(WHAT THE TASK ASKS): Begin at the line where "Task: Click the" appears and reproduce exactly every line through the end of the data below, both included, skipping pictures.

[Collected data entries]
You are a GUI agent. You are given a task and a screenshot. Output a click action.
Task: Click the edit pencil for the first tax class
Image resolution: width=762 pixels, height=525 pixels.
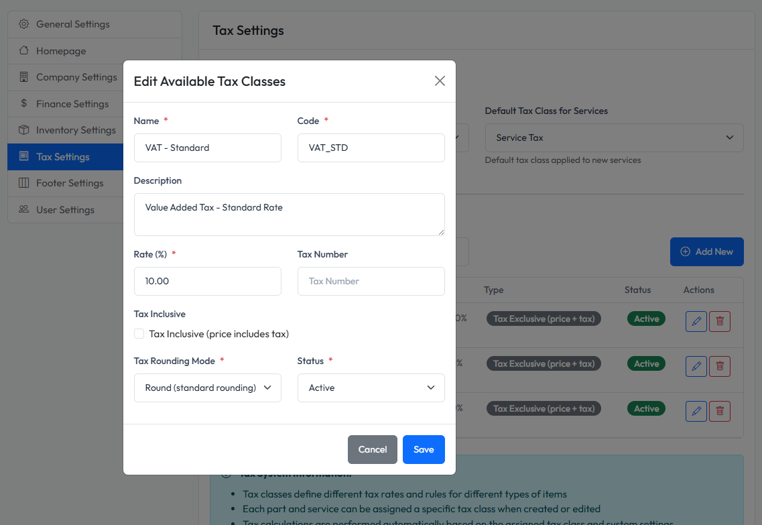(696, 321)
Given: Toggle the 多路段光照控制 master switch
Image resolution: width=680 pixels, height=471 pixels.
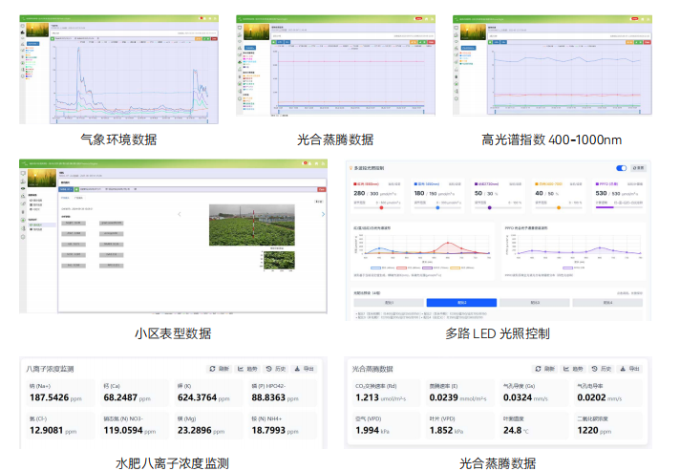Looking at the screenshot, I should pyautogui.click(x=622, y=167).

(COMPLETED EXERCISE):
Task: Click the edit pencil for the first tax class
Image resolution: width=762 pixels, height=525 pixels.
(696, 321)
Given: Toggle the 多路段光照控制 master switch
Image resolution: width=680 pixels, height=471 pixels.
Looking at the screenshot, I should pyautogui.click(x=622, y=167).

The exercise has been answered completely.